Here at Exeter Summer, diversity abounds, and can be considered the heart of the experience. Yet, some students have never met people that differ drastically from them, whether by sexuality, ethnicity, or religion.  Students from various places in the world were asked if they had stereotypes about a certain group of people before they arrived to here and whether, after the met the people, those stereotypes changed. Here are their responses:

“Yes, and yes, the stereotypes were for gay people because we don’t have a lot of gay people in Saudi [Arabia],” said Abdulrahman Alayli from Lebanon. ”I thought they wouldn’t be open and kind and nice and everything, but I’ve realized that they’re still people.”

Jacinda Duesbury from New York,  had another preconception. “The stereotypes I had when coming here was that I thought people that weren’t on scholarship would be more academically advanced than me, but that wasn’t the case,” she said. “Everyone seems to have the same level of intelligence in Exeter. I’m just glad to be able to surround myself with people who are smart and like me.”

But Naomi Jones from New York said, “I had the stereotype that there would be a lot of over privileged white people here” she said. “That stereotype was not proved to be wrong.”

Sheridan Figueroa from New York said: “I thought a lot of women in the Middle East were oppressed, there would be a lot of richer people and people would be divided in their similar cultural groups. From here I’ve learned so much truth about the world. The Saudi women are free to do as they please and aren’t controlled by men. There are many people in similar financial situations like [me]; and people are very accepting when you put yourself out there, I thought the groups would be segregated and some were but once I got the courage to say something to them, people from everywhere were welcoming me with open arms and asking me about my life.”

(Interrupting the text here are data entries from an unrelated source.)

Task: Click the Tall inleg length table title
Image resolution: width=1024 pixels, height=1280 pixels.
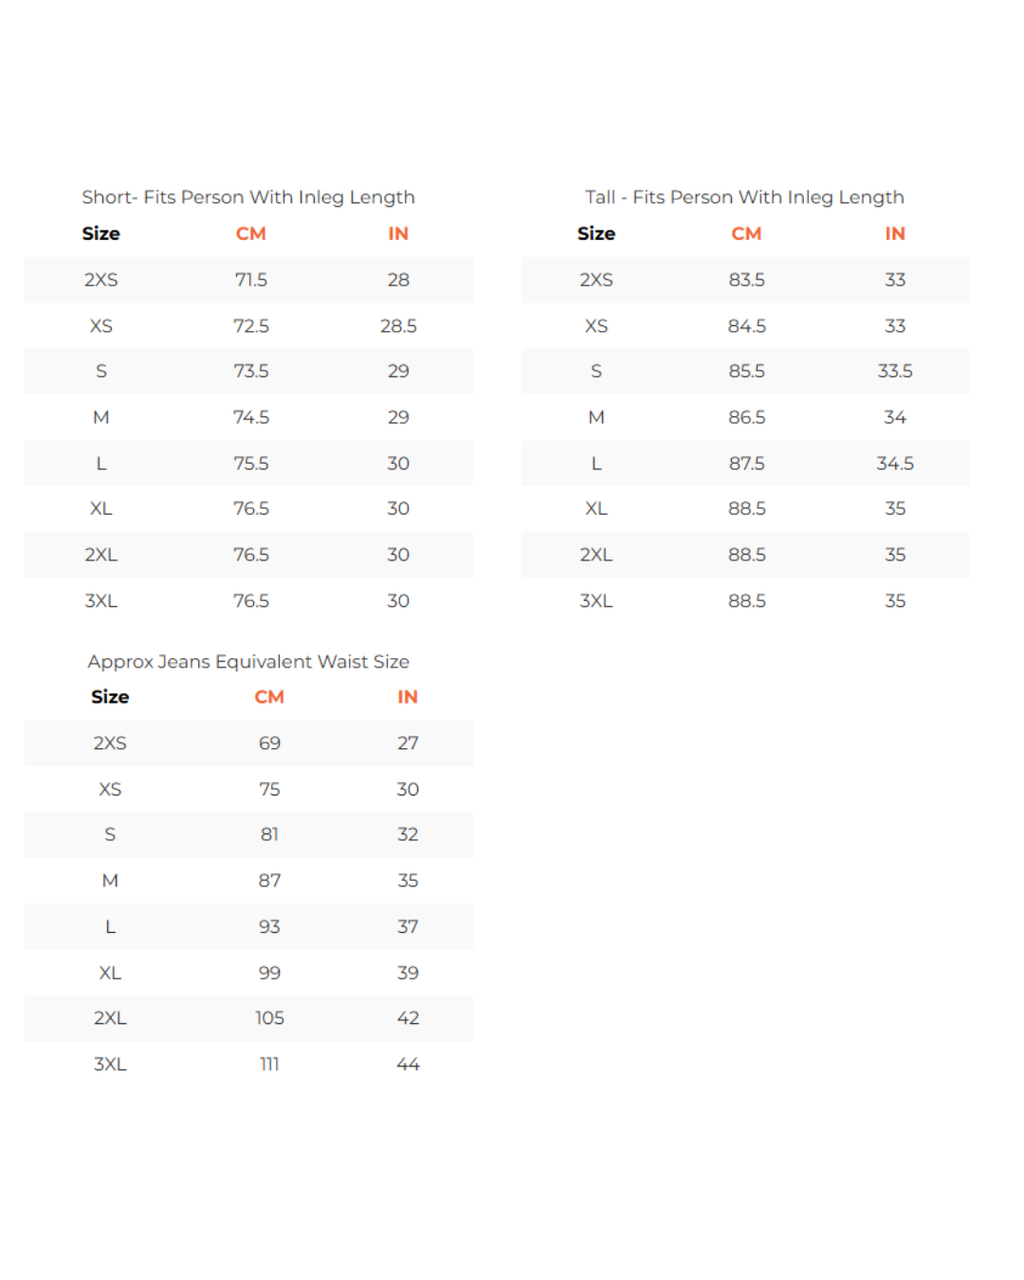Action: (x=745, y=197)
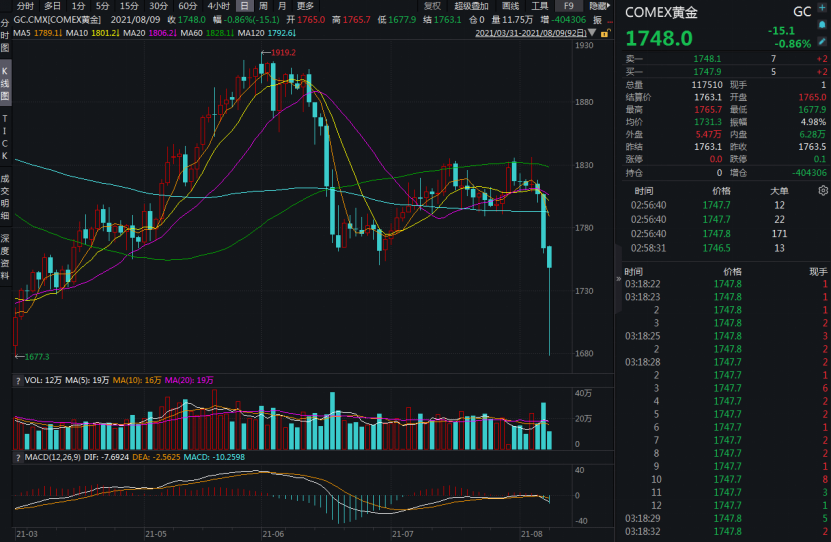The height and width of the screenshot is (542, 831).
Task: Click the 超级叠加 button
Action: (472, 6)
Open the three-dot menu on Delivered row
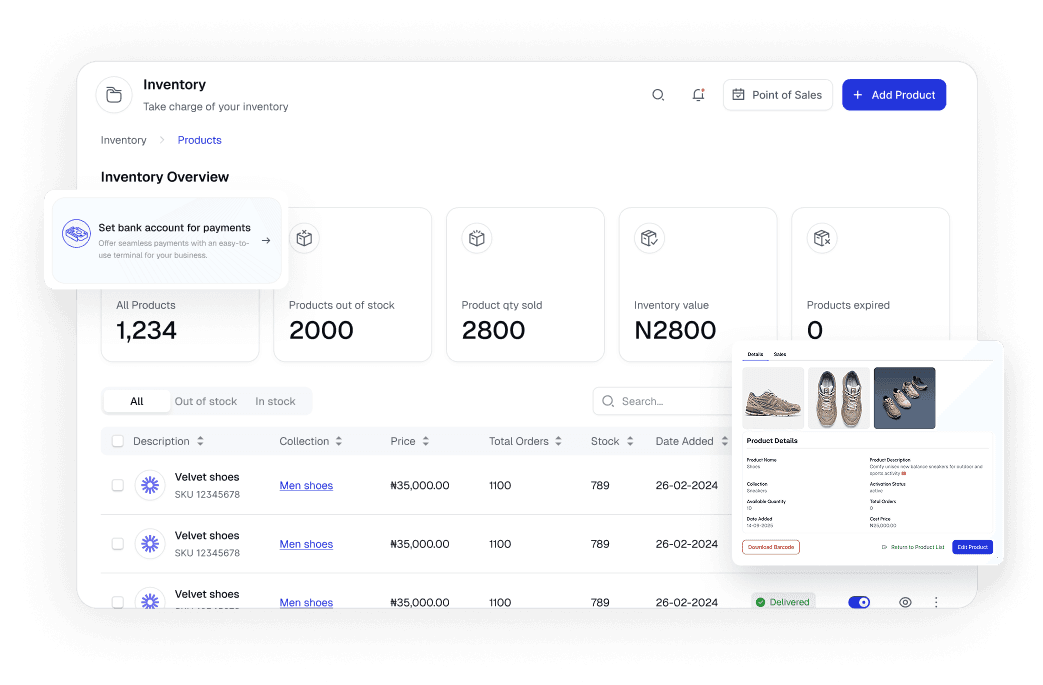 click(936, 602)
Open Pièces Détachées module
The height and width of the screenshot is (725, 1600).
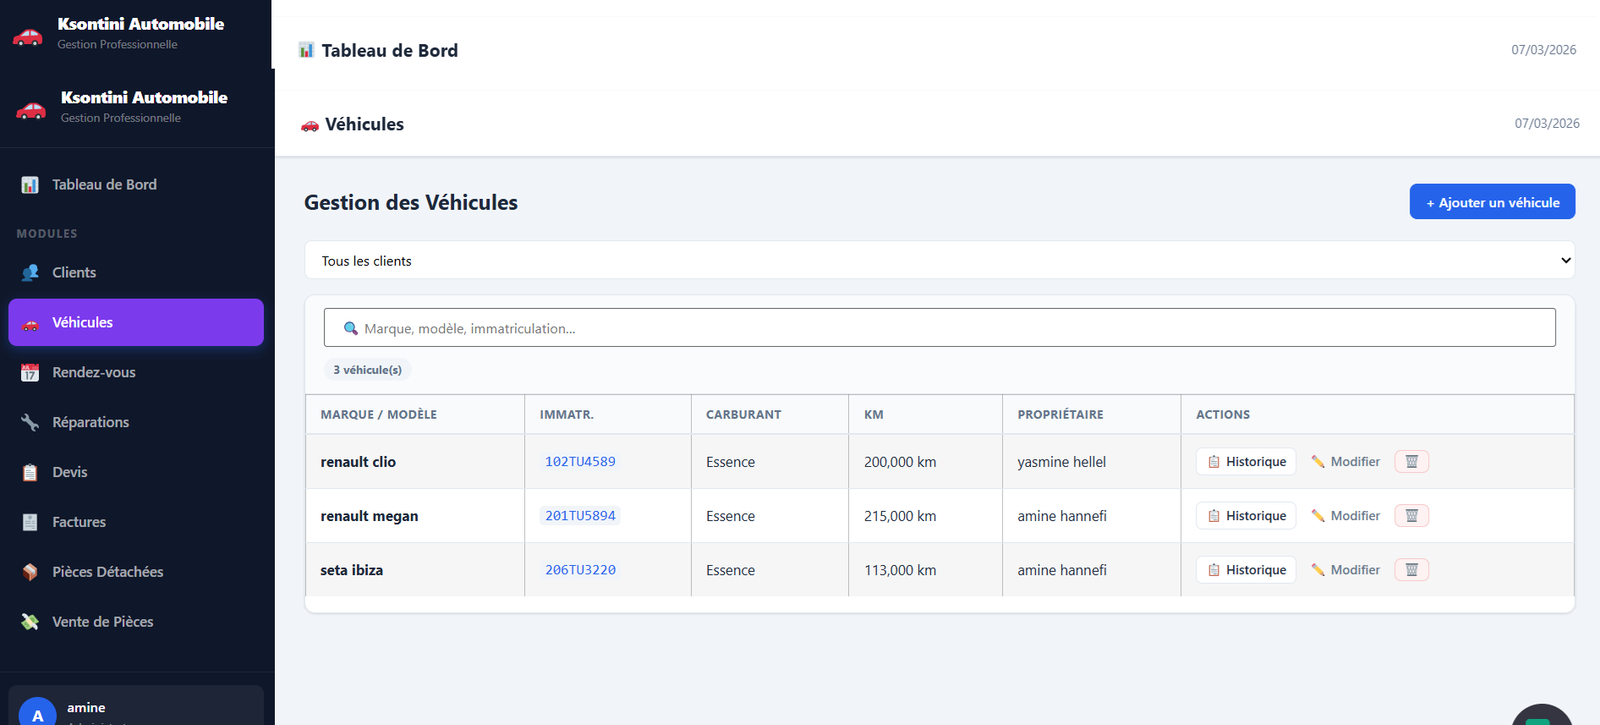107,572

Yet, not all students had developed stereotypes about certain people because they are used to diversity. “I didn’t,” said Otis Maberry from Chicago. “I come from a racially and religiously diverse school, and I was expecting to be in the same environment here. I’ve always been told growing up not to judge anyone before you meet them, so I’ve had an open mind to other cultures while I’ve been here. The only major difference is the language barriers that I have with some students, but I have fun with it.”

Lauren Carson from Memphis agreed. “I didn’t have any stereotypes in my mind because I came in with an opened mind so I didn’t want to think about the bad things and I didn’t want people to stereotype me,” she said. 

Others admitted to preconceptions. “I come from a very diverse area,” stated Said Hallie from Raleigh, North Carolina, who received The Unit Scholarship Fund. ” But, I was expecting rich people to be more upitty towards scholarship kids, like oh you’re poor kind of thing.” Hallie also added: “I am learning a lot about other cultures, but they’re upper class people. So they’re experiences aren’t typical for everyone.”

A student from China enthusiastically said: “to be honest, I thought all the Chinese people came from China. But many came from different places such as California!”

Olivia Salvage from New York said: “I didn’t have any specific idea about people. Because I used to go to an international school. But when I came here I learned about different cultures from the perspective of people that are my age. But I feel like I understand cultures more”

A notion most students at Exeter can agree on is that that the diversity at Phillips Exeter Academy is exceptionally enriching. In a world where media sets stereotypical barriers between different cultures, being in Exeter breaks these barriers and bridges the gap between foreigner and local.

Being introduced to entirely new perspectives is a valuable experience that we will all cherish forever and will surely never forget.